Start in Mountain Pose. Step your feet apart about a yard, then turn your right foot out 90 degrees. Turn your left foot slightly in and, with arms outstretched, lean to the right, as if reaching over a countertop. Drop your right hand down to your ankle, and raise your left arm up towards the ceiling. If you can’t keep your legs straight in this posture, or your back starts to round, rest your right hand higher up on your leg, just below your knee. With each inhalation, rotate your left shoulder back to allow your front chest to open and your spine to lengthen. Come up slowly, and repeat on other side.
Benefits: Facilitates digestion, opens the hips, stretches the hamstrings and lengthens muscles that support the spine.
Lie on the floor belly-down, resting your forehead on the ground. Place your palms on the floor, just below your shoulders. Inhale, straightening your legs and pointing your toes. With an exhale, slowly lift your upper torso, pushing your hands into the floor. Keep your arms close to your body, shoulders down, buttocks tightened. Lift your chest, maintaining the pose using the muscles of your back, not just your hands. After a few breaths, rest, then repeat.

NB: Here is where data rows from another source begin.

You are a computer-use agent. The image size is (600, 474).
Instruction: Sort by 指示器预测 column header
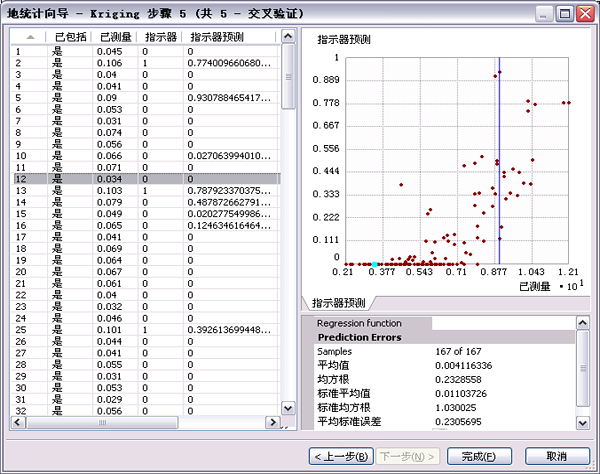pyautogui.click(x=228, y=36)

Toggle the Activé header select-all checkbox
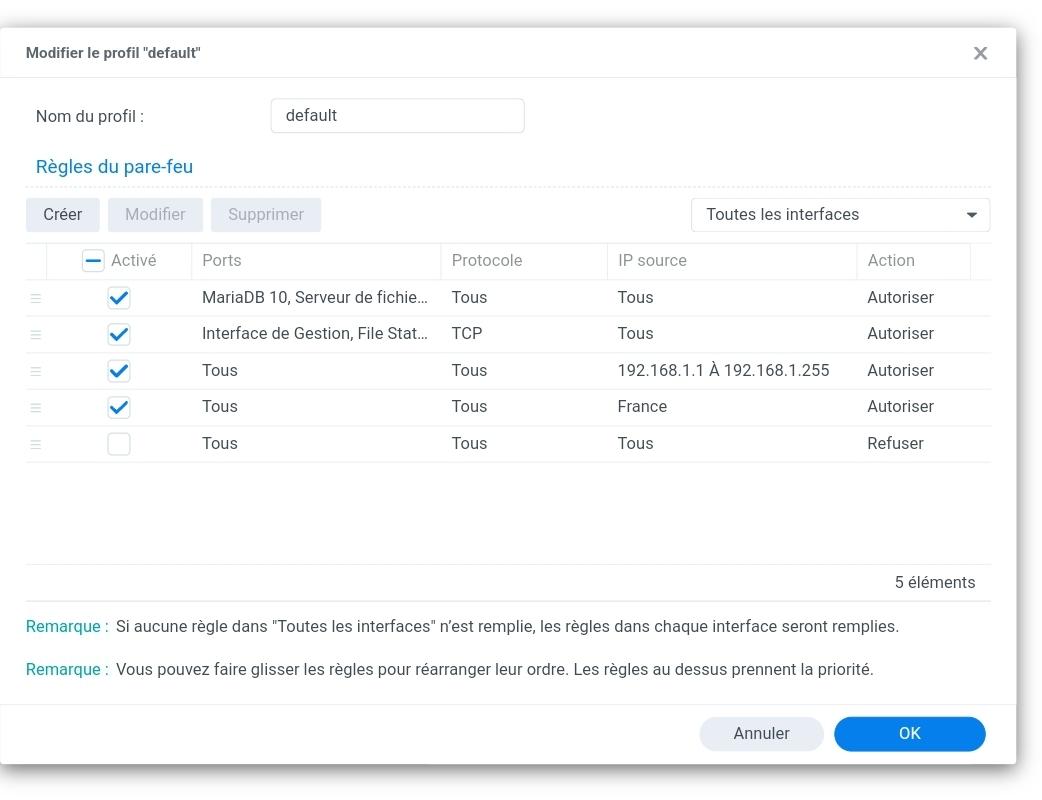[93, 261]
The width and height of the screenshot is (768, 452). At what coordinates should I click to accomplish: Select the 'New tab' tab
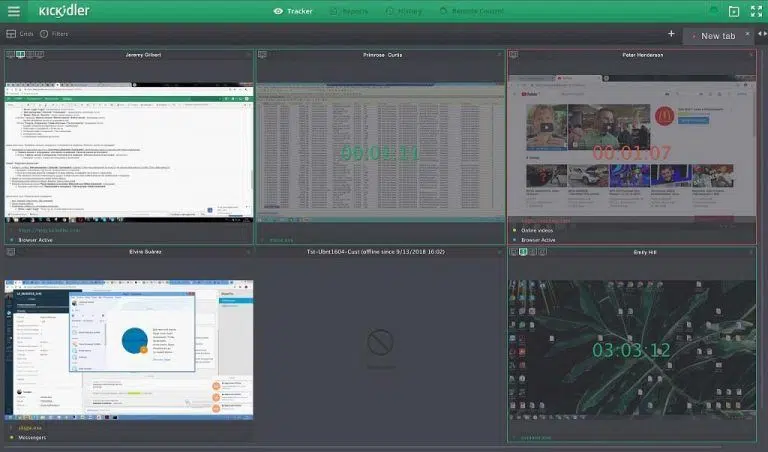(x=717, y=35)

Benefits: Counteracts effects of poor posture while strengthenimg and relieving back muscles.
Corpse Pose (Savasana)
Lie on your back with your arms to the sides. Let your legs and feet fall naturally to the sides; close your eyes.
Soften your facial muscles, tongue and jaw. Take several deep breaths, releasing any places of tension in your body.
Focus only on your breath, bringing your mind back to this when it wanders. Rest for 10 minutes or longer.
Benefits: Promotes total relaxation of body and mind, engenders awareness and releases tension and stress harbored in the muscles.